• Text section:
══════════

End game for New York Times?
Everyone loves to speculate on the future of the New York Times. Henry Blodget said in December of 2010 that it “might even be bright” after the newspaper stopped “the train-wreck-in-progess.” Now comes Eric Jackson predicting that the Times “will be gone as a stand-alone newspaper by 2015″ and “the rest of the newspaper industry should face a similar crisis even sooner.”
* Why the New York Times will disappear as we know it by 2015

And now we all know that Eric Jackson is an idiot obsessed with Power Point which is exactly why he’s wrong about the NYT!
Those employed at the Times know how to write, Jackson only knows how to use Power Point.
I’m surprised he didn’t add animation, sound to his absurd presentation & use Comic Sans for the font!
Someone who makes his case against a paper should at least write it as an article, not with the single most maligned piece of software on Earth!
This man is a twaddling fool.

══════════

• Record excerpts:
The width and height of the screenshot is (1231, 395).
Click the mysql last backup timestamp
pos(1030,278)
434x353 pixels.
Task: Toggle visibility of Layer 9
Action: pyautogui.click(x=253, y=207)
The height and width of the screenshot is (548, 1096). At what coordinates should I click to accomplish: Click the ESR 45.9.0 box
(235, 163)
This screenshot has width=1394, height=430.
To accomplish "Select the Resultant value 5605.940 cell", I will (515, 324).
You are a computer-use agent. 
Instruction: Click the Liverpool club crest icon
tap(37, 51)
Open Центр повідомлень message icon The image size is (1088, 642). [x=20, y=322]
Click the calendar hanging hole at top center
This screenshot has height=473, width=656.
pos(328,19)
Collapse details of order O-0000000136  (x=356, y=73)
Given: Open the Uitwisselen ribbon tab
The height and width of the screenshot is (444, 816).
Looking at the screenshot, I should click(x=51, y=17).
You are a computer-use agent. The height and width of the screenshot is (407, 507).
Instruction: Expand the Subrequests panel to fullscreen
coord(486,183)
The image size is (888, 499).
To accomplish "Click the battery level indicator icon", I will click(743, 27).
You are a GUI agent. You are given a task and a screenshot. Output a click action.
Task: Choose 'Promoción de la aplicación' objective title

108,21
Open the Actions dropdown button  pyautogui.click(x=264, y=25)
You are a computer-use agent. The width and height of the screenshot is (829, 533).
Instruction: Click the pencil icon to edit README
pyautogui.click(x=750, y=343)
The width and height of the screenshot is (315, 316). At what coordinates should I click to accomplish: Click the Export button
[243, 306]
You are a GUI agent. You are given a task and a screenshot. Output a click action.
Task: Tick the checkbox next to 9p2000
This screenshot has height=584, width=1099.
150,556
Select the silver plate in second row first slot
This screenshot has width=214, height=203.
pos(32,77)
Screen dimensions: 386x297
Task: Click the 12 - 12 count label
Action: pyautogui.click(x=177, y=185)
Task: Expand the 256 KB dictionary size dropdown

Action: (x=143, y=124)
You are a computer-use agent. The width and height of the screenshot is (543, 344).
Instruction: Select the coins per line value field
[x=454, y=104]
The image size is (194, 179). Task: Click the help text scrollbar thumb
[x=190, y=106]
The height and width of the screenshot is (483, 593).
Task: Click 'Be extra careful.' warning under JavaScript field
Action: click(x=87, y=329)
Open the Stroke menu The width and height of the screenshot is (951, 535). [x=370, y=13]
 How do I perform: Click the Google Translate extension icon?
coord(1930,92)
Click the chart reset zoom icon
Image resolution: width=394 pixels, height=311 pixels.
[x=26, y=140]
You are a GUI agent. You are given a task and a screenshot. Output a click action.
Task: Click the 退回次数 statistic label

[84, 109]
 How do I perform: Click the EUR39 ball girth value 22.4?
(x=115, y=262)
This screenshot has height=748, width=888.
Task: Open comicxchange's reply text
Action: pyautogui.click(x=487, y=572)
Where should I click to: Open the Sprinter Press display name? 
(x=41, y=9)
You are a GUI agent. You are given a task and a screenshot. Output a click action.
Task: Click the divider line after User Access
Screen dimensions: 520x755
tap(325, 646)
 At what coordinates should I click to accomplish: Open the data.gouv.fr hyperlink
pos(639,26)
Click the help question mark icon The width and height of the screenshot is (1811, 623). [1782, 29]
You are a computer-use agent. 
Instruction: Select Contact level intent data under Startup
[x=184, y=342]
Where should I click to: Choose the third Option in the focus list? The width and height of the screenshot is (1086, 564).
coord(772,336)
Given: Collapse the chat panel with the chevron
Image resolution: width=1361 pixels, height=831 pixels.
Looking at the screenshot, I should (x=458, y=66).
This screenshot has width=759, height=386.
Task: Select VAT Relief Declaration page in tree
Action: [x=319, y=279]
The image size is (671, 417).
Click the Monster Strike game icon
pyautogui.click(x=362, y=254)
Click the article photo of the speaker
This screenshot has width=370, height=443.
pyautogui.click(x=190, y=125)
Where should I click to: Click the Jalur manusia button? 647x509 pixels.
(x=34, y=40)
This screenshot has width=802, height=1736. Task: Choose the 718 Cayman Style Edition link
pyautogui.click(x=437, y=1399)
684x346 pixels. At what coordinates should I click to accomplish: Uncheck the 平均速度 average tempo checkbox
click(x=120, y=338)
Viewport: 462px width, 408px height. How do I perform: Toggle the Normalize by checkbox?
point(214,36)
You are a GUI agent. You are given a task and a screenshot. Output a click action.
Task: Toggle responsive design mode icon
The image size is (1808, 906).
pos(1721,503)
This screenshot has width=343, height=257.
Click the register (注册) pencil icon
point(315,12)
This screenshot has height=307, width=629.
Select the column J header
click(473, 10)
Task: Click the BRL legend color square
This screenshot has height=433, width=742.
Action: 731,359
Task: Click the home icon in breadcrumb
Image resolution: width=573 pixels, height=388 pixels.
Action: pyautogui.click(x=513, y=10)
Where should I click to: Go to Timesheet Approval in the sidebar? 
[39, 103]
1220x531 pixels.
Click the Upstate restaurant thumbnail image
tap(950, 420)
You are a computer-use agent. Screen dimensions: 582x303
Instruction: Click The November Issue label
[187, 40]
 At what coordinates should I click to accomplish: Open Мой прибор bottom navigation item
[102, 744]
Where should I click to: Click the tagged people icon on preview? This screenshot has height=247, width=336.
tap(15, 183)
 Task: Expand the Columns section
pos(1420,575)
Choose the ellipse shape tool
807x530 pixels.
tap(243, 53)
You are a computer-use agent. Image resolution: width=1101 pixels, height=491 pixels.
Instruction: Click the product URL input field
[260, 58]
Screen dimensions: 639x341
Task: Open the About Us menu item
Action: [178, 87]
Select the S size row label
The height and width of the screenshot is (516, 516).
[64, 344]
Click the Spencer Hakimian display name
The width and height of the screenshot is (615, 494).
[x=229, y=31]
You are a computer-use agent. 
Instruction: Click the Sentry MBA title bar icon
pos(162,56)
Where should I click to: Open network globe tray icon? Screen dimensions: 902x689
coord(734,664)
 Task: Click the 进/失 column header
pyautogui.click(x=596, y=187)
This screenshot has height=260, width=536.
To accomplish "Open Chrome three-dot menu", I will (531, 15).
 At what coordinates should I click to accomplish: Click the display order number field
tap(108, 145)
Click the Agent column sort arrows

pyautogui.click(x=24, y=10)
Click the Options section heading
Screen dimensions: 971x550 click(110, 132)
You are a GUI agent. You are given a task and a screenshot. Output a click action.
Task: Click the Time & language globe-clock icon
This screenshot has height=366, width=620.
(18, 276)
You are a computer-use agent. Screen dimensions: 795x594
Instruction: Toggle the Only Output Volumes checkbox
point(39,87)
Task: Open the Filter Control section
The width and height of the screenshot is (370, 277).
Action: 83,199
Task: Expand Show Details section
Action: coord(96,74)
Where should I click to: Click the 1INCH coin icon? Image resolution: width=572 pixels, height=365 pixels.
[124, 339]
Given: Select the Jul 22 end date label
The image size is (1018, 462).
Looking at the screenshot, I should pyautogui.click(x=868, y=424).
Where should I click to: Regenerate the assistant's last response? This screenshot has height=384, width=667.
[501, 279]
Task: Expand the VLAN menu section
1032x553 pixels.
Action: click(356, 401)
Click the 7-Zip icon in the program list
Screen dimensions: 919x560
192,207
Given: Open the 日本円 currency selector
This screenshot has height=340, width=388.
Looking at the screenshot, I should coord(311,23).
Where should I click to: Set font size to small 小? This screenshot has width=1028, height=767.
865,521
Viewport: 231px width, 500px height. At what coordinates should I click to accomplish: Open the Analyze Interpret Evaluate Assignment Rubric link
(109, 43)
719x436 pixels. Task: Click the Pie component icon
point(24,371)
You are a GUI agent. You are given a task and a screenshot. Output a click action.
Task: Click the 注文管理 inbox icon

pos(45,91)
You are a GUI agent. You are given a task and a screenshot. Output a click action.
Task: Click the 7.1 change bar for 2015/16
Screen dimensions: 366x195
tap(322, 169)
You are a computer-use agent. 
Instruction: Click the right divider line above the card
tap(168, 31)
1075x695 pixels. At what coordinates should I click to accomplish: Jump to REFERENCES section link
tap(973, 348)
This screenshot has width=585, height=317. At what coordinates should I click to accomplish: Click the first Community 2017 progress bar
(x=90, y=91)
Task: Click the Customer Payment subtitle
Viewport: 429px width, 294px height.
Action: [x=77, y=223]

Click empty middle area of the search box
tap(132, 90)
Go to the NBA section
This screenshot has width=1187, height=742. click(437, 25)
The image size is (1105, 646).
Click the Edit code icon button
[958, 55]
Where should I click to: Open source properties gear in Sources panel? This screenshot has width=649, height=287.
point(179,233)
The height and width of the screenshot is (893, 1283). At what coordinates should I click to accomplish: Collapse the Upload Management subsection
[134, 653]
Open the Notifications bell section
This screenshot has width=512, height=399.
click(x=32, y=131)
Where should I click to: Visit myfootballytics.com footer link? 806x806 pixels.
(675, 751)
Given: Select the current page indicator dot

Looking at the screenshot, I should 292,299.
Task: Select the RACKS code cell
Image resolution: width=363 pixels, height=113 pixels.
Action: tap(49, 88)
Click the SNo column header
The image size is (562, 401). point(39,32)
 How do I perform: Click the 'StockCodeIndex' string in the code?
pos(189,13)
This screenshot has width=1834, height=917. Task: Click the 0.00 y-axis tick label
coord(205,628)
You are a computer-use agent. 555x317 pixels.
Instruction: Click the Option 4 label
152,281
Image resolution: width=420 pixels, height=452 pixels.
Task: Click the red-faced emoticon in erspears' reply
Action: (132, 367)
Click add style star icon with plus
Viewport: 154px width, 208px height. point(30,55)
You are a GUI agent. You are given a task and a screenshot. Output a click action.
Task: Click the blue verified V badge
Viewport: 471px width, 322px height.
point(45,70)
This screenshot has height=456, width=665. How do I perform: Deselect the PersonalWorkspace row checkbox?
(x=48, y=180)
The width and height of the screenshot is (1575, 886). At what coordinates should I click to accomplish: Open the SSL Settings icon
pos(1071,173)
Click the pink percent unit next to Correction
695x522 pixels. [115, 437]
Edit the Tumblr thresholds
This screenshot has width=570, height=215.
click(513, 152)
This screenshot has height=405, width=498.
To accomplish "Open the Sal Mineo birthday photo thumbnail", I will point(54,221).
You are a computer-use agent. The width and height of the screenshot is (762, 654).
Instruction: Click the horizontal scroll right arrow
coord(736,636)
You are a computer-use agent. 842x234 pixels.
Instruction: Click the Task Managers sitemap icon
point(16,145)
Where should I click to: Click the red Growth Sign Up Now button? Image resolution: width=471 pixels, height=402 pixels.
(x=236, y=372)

══════════

• Objectives:
- 1) Translate this sentence from the post about the New York Times into Spanish: "Those employed at the Times know how to write, Jackson only knows how to use Power Point."
- 2) Write out word for word everything in the post about the New York Times from "Those employed at" down to "a twaddling fool.".
The data has no connection to the post about the New York Times.

• Results for each task:
- 1) Quienes trabajan en el Times saben escribir, Jackson solo sabe usar Power Point.

- 2)
Those employed at the Times know how to write, Jackson only knows how to use Power Point.
I’m surprised he didn’t add animation, sound to his absurd presentation & use Comic Sans for the font!
Someone who makes his case against a paper should at least write it as an article, not with the single most maligned piece of software on Earth!
This man is a twaddling fool.